SHO Shaun Hergatt
Anyone who has partaken in Restaurant Week more than once quickly realizes that it’s generally not worth it. In the past I’ve always ended up ordering off the regular menu, and now I rarely bother at all. It’s actually very easy to determine whether you should bite or not—is it an expensive restaurant or not an expensive restaurant?
A few friends recently wanted to eat barbecue and none of us had been to Wildwood. Did we want to spend $35 apiece for an appetizer like fried green tomatoes, an entrée such as spare ribs and a chocolate molten cake when “Three Little Pigs,” a porky triumvirate of thick bacon, pulled pork, spare ribs and two sides (I chose baked beans and collard greens) was enough food for two meals and cost $21.95?
SHO Shaun Hergatt, on the other hand, is a mysterious (literally—it’s been covered in scaffolding for eons and has that ‘80s Shogun black lacquer, red accents, land of the rising sun vibe) upscale restaurant that I walk by every single day but have never felt compelled to visit. I know the chef is Australian and that he uses lots of imported exotica and gets flogged in The New York Times for being tone deaf and pricy when that’s not really true.
$69 isn’t an outrageous dinner prix-fixe, the Restaurant Week $24.07 lunch was a bargain and would not be a rip off at its normal $35. My own hesitation stemmed from the Wall Street location and odd placement in a maligned condo with my favorite tagline: The Setai. There’s no word for it in English. I associate the neighborhood with work, not leisure.
I had never heard of Petuna Farms, the purveyor of this ocean trout, and that is because it’s in freaking Tasmania. I’m totally un-locavore so the tartare and roe suited me just fine. I love seeing kalamansi on menus; I seriously thought it was going to be a break-out citrus in the mid-2000s but the Filipino fruit never made the mainstream jump like yuzu. The limey broth was tart, perhaps a touch too mouth-puckery, and slightly bitter in a grapefruit manner. The trout was rich enough to take it, though.

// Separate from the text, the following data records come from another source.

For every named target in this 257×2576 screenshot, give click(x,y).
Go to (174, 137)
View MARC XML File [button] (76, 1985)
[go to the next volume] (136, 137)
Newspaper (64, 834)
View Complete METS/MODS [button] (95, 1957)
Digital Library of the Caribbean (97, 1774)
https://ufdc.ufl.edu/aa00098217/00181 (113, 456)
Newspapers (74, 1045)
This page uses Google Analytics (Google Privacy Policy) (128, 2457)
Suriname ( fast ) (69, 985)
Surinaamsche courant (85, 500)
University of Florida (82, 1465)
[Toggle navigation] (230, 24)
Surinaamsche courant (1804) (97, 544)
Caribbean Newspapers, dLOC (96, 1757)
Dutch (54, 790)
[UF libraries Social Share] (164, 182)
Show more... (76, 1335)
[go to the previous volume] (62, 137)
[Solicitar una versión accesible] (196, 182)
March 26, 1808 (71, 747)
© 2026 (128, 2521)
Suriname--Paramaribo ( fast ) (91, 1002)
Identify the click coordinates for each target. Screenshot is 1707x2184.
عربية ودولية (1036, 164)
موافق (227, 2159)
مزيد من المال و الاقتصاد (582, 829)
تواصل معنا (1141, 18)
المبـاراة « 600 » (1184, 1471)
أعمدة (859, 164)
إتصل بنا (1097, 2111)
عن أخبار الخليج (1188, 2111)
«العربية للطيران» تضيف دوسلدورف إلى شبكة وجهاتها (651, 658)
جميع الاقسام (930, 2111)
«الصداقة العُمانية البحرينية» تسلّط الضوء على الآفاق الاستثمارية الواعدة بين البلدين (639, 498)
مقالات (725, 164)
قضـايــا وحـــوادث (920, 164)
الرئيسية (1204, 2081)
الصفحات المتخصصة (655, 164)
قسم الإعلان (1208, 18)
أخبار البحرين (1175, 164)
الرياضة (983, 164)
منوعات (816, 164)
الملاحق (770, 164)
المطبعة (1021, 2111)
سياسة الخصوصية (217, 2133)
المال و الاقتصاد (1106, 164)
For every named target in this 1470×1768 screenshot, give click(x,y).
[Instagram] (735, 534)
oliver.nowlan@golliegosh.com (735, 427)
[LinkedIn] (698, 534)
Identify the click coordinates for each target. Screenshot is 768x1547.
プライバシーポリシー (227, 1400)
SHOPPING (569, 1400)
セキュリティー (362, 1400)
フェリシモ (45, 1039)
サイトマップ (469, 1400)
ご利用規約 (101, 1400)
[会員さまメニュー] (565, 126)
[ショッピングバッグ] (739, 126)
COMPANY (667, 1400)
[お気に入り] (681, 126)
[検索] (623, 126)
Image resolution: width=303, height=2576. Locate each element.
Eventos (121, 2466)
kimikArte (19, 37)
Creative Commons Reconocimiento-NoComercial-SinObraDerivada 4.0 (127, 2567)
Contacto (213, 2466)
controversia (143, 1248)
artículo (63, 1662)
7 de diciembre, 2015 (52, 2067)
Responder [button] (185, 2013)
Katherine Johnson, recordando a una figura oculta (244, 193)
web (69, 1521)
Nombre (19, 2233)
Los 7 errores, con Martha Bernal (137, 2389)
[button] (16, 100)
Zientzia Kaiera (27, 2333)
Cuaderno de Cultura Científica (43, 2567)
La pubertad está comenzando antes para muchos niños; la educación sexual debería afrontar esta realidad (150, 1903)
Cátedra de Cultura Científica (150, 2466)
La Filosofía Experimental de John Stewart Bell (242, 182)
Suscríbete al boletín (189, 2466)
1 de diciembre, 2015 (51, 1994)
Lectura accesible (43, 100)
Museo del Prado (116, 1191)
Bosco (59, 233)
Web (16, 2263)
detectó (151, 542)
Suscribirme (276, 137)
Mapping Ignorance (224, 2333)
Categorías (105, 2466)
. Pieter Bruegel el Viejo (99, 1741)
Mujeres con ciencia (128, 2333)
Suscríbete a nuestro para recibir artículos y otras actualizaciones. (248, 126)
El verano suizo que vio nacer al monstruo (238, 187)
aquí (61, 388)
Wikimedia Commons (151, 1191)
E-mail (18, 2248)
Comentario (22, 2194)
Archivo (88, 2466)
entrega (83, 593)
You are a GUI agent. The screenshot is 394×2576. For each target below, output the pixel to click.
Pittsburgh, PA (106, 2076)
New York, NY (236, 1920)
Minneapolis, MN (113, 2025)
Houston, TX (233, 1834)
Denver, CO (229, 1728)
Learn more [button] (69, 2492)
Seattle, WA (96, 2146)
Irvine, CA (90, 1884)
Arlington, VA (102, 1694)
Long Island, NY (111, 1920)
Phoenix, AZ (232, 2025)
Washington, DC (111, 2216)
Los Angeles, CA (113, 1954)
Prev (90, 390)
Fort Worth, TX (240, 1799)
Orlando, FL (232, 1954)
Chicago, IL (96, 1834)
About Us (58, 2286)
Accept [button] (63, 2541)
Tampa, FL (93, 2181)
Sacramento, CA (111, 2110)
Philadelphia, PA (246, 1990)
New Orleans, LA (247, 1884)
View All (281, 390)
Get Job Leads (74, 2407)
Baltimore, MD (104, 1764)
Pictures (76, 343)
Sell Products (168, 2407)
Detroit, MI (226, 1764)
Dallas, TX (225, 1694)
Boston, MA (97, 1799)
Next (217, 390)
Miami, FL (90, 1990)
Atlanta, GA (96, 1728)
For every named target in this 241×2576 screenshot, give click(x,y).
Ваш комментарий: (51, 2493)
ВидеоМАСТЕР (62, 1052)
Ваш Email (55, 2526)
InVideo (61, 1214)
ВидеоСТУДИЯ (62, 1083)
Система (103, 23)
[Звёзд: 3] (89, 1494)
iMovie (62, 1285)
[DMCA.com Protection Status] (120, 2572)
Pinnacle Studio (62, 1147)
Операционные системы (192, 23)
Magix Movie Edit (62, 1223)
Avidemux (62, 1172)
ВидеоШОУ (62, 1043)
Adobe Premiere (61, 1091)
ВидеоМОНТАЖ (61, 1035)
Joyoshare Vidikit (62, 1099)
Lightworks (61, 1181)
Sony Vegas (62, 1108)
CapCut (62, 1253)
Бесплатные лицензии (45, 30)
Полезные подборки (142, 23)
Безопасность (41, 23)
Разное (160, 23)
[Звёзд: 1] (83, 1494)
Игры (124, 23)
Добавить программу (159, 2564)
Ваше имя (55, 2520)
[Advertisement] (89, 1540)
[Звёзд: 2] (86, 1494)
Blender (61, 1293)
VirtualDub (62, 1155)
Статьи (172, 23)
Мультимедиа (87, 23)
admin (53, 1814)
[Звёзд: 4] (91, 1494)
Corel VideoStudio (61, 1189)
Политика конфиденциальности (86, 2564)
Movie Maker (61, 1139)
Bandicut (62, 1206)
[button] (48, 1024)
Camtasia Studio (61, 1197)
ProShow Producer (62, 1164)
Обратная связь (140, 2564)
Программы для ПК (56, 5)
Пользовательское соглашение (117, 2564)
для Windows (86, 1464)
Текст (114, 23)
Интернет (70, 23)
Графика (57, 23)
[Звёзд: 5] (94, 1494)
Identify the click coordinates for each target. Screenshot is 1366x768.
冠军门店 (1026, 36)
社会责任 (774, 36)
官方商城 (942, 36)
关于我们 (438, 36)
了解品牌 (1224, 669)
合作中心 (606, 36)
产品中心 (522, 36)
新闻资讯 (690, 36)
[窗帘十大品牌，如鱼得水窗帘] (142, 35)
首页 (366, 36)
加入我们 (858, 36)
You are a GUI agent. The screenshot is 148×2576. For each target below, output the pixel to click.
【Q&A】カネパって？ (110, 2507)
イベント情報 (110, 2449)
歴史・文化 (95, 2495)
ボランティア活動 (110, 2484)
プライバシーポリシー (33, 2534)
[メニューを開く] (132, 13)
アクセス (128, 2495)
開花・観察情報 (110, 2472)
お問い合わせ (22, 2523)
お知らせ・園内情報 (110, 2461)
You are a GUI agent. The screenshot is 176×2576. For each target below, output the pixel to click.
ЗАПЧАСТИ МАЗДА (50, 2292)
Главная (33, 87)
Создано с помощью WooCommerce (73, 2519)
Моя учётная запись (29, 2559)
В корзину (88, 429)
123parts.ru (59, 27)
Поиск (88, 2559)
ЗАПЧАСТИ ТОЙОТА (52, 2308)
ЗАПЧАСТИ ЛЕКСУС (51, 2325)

The hibiscus-and-acacia-honey glazed Long Island duck was served with an apple cider vinegar sauce, brussels sprouts, turnips and a gelatinous cube that I wanted to say was beets based on color but wasn’t particularly beety. In both dishes the equation was unctuous+tart+bitter.
I’ll order anything butterscotch and was curious how they meant "parfait." Clearly, this was a modern scattered dessert not a composed chilled treat in a tall glass. The tawny poof looked like a marshmallow but was cold and creamy like ice cream, fluffy. Honeycrisp apples were used for sweetness while the sorbet was pure green apple. More of that tartness. This more like an apple crisp than a parfait.
I rarely talk wine, but if you are curious I had a glass of Lachini Vineyards 2007 pinot gris, then returned to work and saw Eric Asimov had just written about Oregon pinot gris being kind of boring. True enough, I had already forgotten what my wine tasted like 15 minutes later.
If I had a personal chef I would like small, powerfully flavored portions of food for lunch every day instead of my usual light, soul-crushing soup or salad.